I principi elaborati dalla giurisprudenza sulla “clausola sociale” trovano applicazione anche in caso di “internalizzazione” del servizio mediante affidamento a società in house.

Il caso. Il Collegio chiamato a pronunciarsi – seppur in via indiretta - sulla legittimità della determinazione della stazione appaltante di “internalizzare” il servizio in precedenza appaltato ad impresa terza, sì da affidarlo ad una propria società in house, in relazione all'assunzione da parte di quest'ultima dei dipendenti già impiegati dall'appaltatore uscente, ha avuto modo di ribadire che, anche in caso di “internalizzazione”, la “clausola sociale” deve essere interpretata conformemente ai principi nazionali e comunitari in materia di libertà di iniziativa imprenditoriale e di concorrenza, risultando altrimenti lesiva della concorrenza, nonché atta a ledere la libertà d'impresa, riconosciuta e garantita dall'art. 41 Cost.. Anche laddove la “clausola sociale” debba essere applicata dall'impresa in house, che subentra nell'erogazione del servizio all'originario operatore di mercato, essa deve essere interpretata in modo che l'obbligo di riassorbimento dei lavoratori alle dipendenze dell'appaltatore uscente nello stesso posto di lavoro e nel contesto dello stesso appalto, sia armonizzato e reso compatibile con l'organizzazione di impresa prescelta dall'imprenditore subentrante (Cons. St., sez. III, 5 maggio 2017, n. 2078). Ne costituirebbe prova la circostanza che oltre alla possibilità di distrarre un lavoratore, assunto in virtù della clausola sociale, in altra commessa, la giurisprudenza (Cons. St., sez. III, 5 maggio 2017, n. 2078) ha affermato che i lavoratori, che non trovano spazio nell'organigramma dell'appaltatore subentrante e che non vengano ulteriormente impiegati dall'appaltatore uscente in altri settori, sono destinatari delle misure legislative in materia di ammortizzatori sociali (Cons. St., sez. III, 30 marzo 2016, n. 1255).
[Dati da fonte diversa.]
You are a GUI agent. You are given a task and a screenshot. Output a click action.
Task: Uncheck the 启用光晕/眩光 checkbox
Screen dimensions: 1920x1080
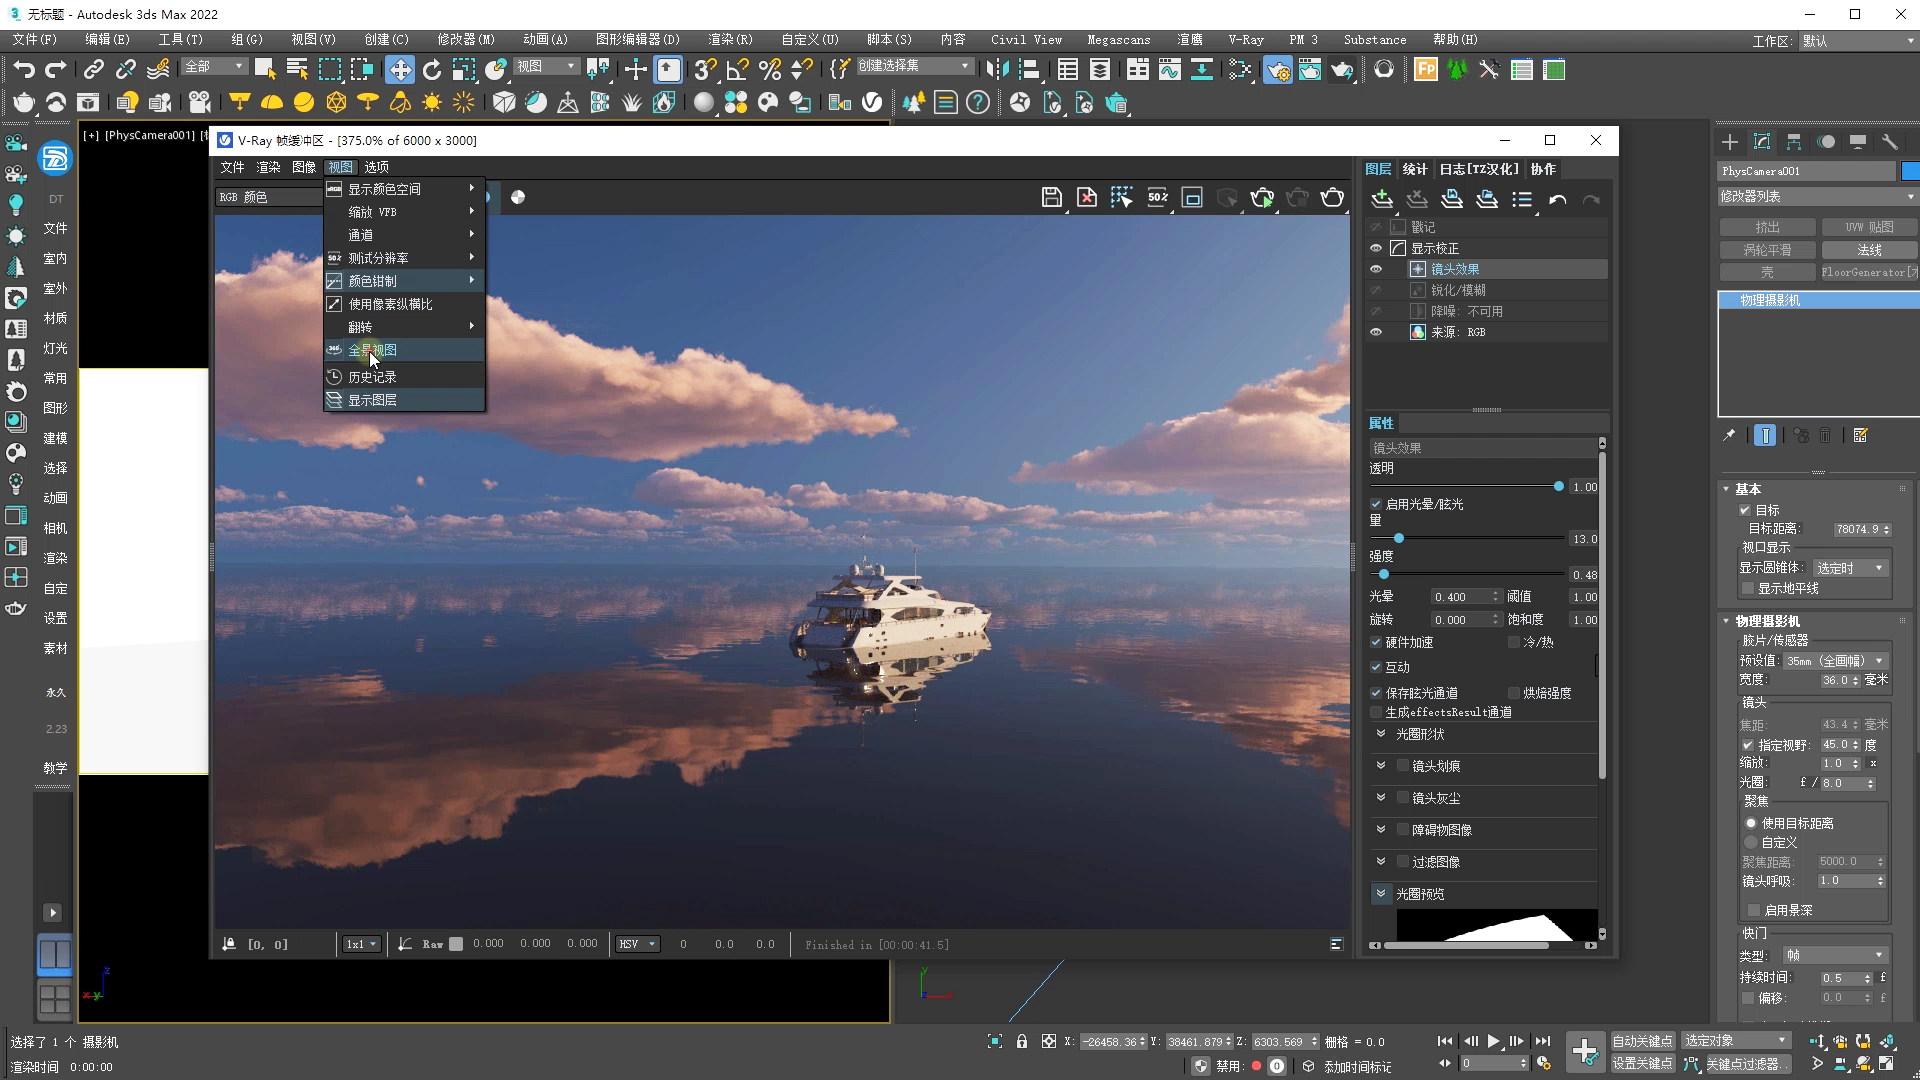point(1376,504)
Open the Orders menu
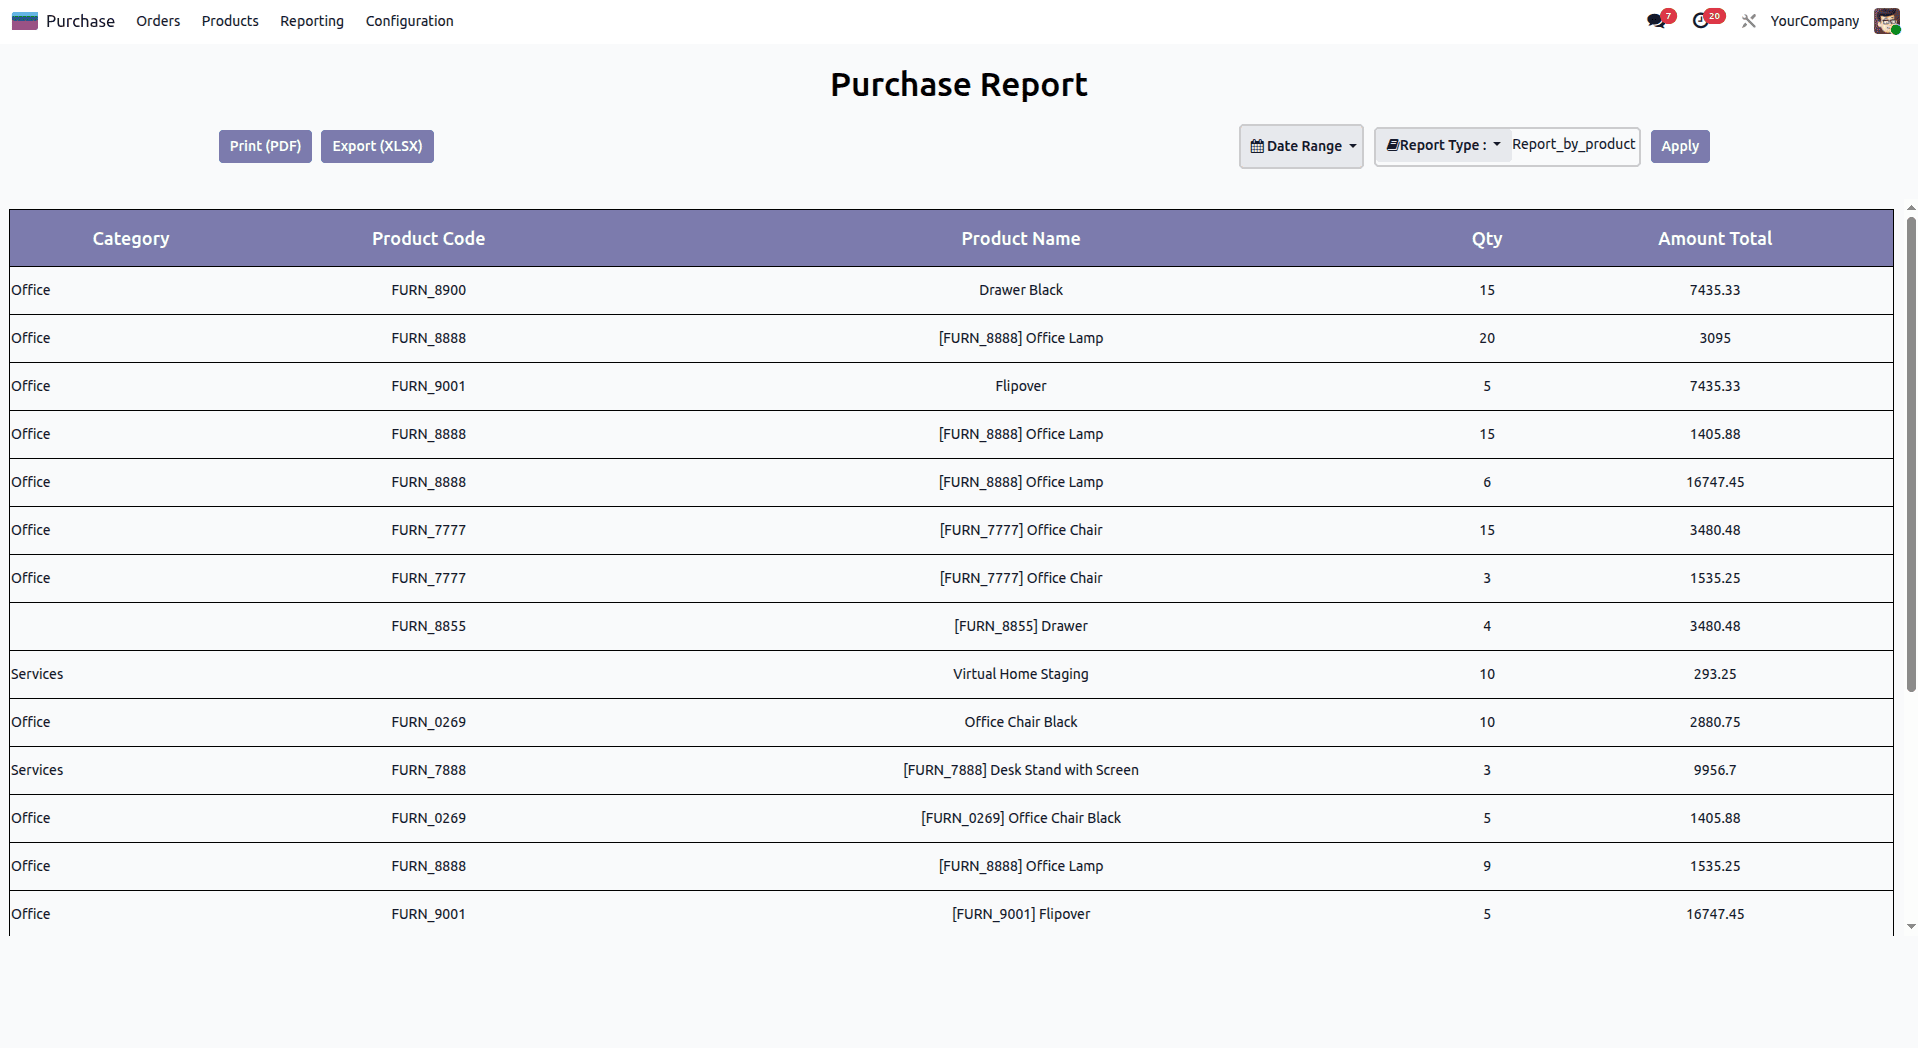The height and width of the screenshot is (1048, 1918). (x=157, y=20)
Ciò chiarito, il Collegio ha rilevato che nel caso in esame l'assunzione è avvenuta per tutta la durata del servizio svolto dalla società in house, anche se il rapporto è stato definito “a tempo indeterminato”, volendo con tale interlocuzione intendere che non avrà termine prima della conclusione della gestione del servizio. In tal modo sarebbero stati fugati i dubbi, avanzati dall'appellata, in relazione alla stabilizzazione del rapporto di lavoro in presunto contrasto con le regole che disciplinano la materia. Siffatta assunzione da parte della società in house, inoltre è stata ritenuta conforme con la pronuncia della Corte costituzionale n. 68 del 3 marzo 2011, che aveva dichiarato l'illegittimità costituzionale dell'art. 30, l. reg. Puglia 25 febbraio 2010, n. 4, quanto al comma 1 del sostituito art. 25, l. reg. Puglia 3 agosto 2007, n. 25, limitatamente alle parole “a tempo indeterminato” e, quanto al comma 4 del medesimo art. 25, nella parte in cui prevede la stabilizzazione di personale della precedente impresa o società affidataria dell'appalto, senza alcuna forma selettiva.

In conclusione, il Consiglio di Stato ha ritenuto legittima, anche sotto il profilo dell'assunzione dei dipendenti dell'appaltatore uscente, l'internalizzazione del servizio affiato alla società in house.